Hidden Figures—Say their names: Katherine Johnson, Dorothy Vaughn and Mary Jackson. They are real-life mathematicians, all African-American, in 1960s Virginia. Like the astronauts whose trajectories they plot, these brave women enter uncharted territory in contributing to NASA efforts in the space race. They are funny, inspiring and exemplary team players portrayed by Taraji P. Henson, Octavia Spencer and Janelle Monáe.
La La Land—Damien Chazelle’s ode to Los Angeles, City of Stars, where Ryan Gosling and Emma Stone glitter as two ambitious artists whose career goals and romantic goals collide.
Moonlight—In this coming-of-age story set in Liberty City, Fla., filmmaker Barry Jenkins quietly achieves something that more didactic filmmakers cannot. He brings his camera up close to his characters and gives them the room to share their inner thoughts. The result is like a baptism by hope.

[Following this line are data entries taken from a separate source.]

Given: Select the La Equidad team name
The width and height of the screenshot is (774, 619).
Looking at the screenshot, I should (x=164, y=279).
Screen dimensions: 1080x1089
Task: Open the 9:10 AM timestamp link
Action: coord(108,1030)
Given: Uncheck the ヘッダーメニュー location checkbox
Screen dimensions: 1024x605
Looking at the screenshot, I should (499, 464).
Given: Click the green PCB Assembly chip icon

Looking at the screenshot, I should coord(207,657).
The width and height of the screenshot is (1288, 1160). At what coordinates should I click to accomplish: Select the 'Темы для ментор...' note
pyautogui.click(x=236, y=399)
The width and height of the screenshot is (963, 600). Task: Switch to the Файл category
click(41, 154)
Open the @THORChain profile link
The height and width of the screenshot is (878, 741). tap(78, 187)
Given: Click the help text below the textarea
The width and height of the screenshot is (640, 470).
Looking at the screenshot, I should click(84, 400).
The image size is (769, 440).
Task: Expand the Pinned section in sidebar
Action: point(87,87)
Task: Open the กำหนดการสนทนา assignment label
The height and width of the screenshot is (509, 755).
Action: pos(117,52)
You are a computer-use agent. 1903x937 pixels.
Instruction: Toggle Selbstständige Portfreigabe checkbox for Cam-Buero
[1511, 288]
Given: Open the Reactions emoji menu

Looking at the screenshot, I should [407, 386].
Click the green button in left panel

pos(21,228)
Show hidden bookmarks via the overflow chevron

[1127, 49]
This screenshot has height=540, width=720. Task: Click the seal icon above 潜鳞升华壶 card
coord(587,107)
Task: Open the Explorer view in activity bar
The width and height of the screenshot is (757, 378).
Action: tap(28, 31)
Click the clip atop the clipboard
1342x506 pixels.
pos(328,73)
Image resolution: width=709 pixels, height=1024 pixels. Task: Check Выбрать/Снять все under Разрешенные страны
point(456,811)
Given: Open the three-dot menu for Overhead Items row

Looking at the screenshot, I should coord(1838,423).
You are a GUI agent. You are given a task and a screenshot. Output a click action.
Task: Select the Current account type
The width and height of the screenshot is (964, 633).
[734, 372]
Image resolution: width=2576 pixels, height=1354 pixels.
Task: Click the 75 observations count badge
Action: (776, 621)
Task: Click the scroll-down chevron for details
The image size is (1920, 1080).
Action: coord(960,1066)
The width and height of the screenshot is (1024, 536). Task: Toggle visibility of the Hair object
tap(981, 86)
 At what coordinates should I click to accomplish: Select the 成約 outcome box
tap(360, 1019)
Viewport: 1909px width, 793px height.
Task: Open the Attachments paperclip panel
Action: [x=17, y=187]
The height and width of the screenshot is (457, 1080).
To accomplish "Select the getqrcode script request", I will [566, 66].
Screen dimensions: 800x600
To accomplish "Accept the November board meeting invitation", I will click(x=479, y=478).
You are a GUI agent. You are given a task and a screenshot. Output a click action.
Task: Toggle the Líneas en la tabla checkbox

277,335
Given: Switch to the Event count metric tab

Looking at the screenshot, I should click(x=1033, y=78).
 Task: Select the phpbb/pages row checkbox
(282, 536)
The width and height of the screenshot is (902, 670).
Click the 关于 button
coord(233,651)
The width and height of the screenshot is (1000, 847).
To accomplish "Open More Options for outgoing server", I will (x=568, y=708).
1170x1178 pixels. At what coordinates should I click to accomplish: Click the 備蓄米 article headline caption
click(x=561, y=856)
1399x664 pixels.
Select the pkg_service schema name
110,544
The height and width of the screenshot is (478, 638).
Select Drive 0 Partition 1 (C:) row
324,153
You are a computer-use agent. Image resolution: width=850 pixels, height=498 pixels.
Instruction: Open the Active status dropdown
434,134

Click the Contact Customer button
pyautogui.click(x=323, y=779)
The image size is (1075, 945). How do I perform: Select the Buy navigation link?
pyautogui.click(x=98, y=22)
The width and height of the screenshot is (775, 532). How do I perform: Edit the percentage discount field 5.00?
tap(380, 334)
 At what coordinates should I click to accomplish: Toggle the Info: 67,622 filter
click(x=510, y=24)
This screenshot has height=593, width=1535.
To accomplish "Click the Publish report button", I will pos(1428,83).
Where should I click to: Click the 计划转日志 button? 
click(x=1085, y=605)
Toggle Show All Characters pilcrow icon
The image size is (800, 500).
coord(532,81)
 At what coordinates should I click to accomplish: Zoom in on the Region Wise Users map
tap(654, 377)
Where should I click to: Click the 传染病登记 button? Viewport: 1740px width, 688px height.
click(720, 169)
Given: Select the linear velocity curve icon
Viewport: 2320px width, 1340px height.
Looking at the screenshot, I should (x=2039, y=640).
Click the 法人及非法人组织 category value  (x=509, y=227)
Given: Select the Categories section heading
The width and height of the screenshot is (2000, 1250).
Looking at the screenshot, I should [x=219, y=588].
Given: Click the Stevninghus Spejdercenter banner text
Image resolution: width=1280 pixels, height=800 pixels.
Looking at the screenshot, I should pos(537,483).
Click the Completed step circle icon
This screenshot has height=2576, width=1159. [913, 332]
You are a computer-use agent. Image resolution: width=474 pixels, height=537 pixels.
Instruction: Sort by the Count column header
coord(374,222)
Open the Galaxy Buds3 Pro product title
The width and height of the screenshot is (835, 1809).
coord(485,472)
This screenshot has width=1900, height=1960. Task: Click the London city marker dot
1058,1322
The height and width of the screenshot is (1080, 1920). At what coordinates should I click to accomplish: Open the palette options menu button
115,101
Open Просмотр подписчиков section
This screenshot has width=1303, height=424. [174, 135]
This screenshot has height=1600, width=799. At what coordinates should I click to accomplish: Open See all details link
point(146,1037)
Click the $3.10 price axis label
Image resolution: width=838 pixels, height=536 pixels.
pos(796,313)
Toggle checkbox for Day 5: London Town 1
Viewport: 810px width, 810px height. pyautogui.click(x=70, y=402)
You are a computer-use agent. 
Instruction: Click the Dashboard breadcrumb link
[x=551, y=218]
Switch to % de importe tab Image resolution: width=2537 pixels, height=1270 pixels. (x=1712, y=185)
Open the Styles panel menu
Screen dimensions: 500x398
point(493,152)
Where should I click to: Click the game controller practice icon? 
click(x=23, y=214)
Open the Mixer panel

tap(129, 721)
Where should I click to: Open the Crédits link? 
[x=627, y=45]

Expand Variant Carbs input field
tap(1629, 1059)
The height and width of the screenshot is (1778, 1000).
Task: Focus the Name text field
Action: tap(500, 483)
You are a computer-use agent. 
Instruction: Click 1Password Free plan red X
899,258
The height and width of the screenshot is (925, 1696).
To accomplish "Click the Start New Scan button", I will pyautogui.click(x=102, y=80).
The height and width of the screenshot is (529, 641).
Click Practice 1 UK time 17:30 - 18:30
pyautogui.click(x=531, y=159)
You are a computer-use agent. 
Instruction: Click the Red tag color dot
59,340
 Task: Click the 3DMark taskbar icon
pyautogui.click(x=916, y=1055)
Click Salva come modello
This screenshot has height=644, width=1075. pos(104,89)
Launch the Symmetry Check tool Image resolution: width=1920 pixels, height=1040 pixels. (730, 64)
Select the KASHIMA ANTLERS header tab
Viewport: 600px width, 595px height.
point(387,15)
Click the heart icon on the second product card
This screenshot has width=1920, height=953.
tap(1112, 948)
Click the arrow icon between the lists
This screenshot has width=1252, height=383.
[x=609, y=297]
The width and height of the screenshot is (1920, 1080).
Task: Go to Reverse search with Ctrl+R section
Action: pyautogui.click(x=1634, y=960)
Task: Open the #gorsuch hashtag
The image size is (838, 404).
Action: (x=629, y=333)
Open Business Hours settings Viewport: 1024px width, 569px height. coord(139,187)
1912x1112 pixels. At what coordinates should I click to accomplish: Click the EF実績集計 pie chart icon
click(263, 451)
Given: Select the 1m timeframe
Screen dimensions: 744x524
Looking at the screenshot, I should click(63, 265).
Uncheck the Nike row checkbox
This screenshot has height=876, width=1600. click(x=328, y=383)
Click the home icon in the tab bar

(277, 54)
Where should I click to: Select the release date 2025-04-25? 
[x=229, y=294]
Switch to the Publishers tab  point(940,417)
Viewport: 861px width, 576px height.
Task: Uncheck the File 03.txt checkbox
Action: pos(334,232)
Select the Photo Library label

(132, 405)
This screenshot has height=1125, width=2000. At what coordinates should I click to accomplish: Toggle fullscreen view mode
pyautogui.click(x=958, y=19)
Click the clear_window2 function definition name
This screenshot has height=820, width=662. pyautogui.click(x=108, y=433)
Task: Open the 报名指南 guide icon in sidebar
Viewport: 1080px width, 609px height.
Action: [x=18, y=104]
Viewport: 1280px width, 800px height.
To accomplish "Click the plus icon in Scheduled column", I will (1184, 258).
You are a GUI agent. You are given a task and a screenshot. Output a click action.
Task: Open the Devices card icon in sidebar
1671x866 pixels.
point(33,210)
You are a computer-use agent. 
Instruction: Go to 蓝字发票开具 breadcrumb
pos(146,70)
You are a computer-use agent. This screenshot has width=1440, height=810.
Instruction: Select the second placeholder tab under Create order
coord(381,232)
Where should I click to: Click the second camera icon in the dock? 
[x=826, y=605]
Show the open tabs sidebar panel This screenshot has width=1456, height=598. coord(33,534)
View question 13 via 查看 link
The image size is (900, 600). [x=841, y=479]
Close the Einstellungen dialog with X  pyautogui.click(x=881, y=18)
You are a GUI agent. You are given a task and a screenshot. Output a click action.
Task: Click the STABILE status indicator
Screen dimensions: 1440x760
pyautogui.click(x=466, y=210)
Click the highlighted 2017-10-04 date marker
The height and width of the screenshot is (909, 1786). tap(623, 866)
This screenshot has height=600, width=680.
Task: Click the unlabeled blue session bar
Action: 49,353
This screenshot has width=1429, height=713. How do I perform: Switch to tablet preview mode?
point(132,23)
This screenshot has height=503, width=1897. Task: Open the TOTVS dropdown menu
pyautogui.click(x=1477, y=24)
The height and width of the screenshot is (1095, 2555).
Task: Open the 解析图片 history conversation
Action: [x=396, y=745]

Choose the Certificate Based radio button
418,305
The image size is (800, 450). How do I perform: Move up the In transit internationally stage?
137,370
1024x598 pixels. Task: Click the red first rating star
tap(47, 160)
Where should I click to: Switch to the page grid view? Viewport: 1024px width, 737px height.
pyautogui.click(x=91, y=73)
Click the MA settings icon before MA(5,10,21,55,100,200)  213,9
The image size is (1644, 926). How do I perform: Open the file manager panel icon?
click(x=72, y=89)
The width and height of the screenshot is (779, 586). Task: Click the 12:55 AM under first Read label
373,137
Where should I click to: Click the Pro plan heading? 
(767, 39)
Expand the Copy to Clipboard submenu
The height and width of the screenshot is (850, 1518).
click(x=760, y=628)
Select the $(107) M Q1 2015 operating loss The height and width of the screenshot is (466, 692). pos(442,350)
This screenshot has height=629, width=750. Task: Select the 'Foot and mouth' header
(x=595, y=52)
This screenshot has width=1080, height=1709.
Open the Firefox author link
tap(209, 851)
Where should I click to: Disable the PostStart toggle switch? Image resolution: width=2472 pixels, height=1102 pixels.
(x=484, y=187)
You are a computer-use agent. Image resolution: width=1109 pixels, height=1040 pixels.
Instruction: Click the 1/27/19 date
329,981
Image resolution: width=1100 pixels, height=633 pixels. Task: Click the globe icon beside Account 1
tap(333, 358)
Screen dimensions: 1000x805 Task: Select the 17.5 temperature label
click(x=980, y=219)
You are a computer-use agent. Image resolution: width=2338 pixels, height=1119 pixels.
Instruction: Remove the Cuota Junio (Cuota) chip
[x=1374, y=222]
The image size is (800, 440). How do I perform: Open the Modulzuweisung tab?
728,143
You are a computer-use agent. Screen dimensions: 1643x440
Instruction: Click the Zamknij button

The People v. O.J. Simpson: American Crime Story—A legal docudrama is working when you know the verdict and nonetheless are on tenterhooks for 10 hours. Amazing performances by Sarah Paulson as Marcia Clark and Courtney Vance as Johnnie Cochran, plus a surprising turn by David Schwimmer as Robert Kardashian, the moral center of this story about celebrity justice in a racially polarized America.
Sully—Reduced to plot, “Sully” is about how a pilot accustomed to being in control reacts in the 208 seconds during which he loses control of his plane. Like so many films from Clint Eastwood, it is about personal responsibility, masculinity, the threat of untimely death and the kind of courage mistakenly thought of as heroic.
13th—The title of Ava DuVernay’s furiously eloquent documentary refers to the constitutional amendment that abolished slavery for everyone but criminals. What this means today is that prisons have become the plantations of the 21st century.
20th Century Women—A tender coming-of-age comedy from Mike Mills starring Annette Bening, Greta Gerwig and Elle Fanning as respectively, the mother, fellow boarder and best friend of the central character, a teenage boy who learns from the women in his life how to be a man.
Goodbye to David Bowie, Leonard Cohen, Patty Duke, Carrie Fisher, Sharon Jones, Zsa Zsa Gabor, Prince, Debbie Reynolds, Alan Rickman, Robert Vaughn, Anton Yelchin and Gene Wilder. And best wishes to Olivia de Havilland and Kirk Douglas, who each celebrated a centenary this year.